Appellant, however, insisted that he remained unable to return to work and appellee continued the payment of benefits despite Dr. Wood’s report. On November 26, 1984, an employee of appellee spoke via telephone with an employee of Dr. Myerson, who had been treating appellant for his injuries since the time of the accident, and was informed that Dr. Myerson had released appellant to return to work on November 1, 1984. Appellee contacted appellant’s counsel who indicated that appellant would return to work on December 17, 1984. Appellee, however, was later advised that appellant did not resume his work duties on the anticipated date because of his continuing disability.

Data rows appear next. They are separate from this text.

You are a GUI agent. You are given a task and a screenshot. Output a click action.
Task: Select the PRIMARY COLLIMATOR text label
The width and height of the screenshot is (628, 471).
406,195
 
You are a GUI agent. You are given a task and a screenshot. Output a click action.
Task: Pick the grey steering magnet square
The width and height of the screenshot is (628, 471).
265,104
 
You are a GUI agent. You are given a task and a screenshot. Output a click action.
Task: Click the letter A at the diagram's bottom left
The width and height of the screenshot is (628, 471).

In January of 1985 Dr. Myerson referred appellant to Dr. Mogelnicke who administered nerve block injections into the afflicted areas in hopes of alleviating appellant’s symptoms. According to the deposition of Dr. Myerson, Dr. Mogelnicke advised appellant not to return to work while he was receiving these injections, which Dr. Mogelnicke continued to administer until March 1985. On February 20, 1985, again at appellee’s request, appellant was examined by Dr. Perry White. Although Dr. White was advised by appellant that he was receiving injections, Dr. White opined that his findings regarding appellant’s physical condition did not support the appellant’s subjective complaints and concluded that appellant was physically capable of resuming, without restriction, his usual employment duties. Based on these findings, as well as the earlier report of Dr. Wood, appellee made a final PIP payment to appellant on February 26, 1985, and then terminated coverage. Appellant was released to return to work by Dr. Myerson on May 20, 1985.
“Ordinarily, the question of good or bad faith is reserved for the jury, but where there is no evidence of a frivolous or unfounded refusal to pay, or if the issue of liability is a close one, the court should [as a matter of law] disallow imposition of bad faith penalties. Georgia Farm Bureau Mut. Ins. Co. v. Matthews, 149 Ga. App. 350 (254 SE2d 413) (1979); Pearl Assur. Co. v. Nichols, 73 Ga. App. 452, 455 (37 SE2d 227) (1946).” Government Employees Ins. Co. v. Presley, 174 Ga. App. 562, 566 (330 SE2d 779) (1985). Applying this rule to the case at bar, and pretermitting the issue concerning the correctness of appellee’s decision to terminate benefits, which is to be resolved by a jury, we agree with the trial court “that. . . the decision to terminate PIP benefits was not unreasonable, unfounded, or frivolous” and that the record discloses no basis which would warrant the *248imposition of bad faith penalties, attorney fees and punitive damages pursuant to OCGA § 33-34-6. Consequently, the trial court’s grant of partial summary judgment to appellee is affirmed. See also Strickland v. American Home Assur. Co., 186 Ga. App. 425, 427 (367 SE2d 241) (1988); Georgia Farm Bureau &c. Ins. Co. v. Pendley, 155 Ga. App. 674 (2) (272 SE2d 540) (1980); Allen v. Nat. Liberty Life Ins. Co., 153 Ga. App. 579 (266 SE2d 269) (1980).
Decided April 4, 1989. Raymond V. Giudice, for appellant. Pierce, Goldner, Sommers & Scrudder, Alfred A. Quillian, Jr., Stephen L. Goldner, for appellee.Judgment affirmed.
Banke, P. J., and Sognier, J., concur.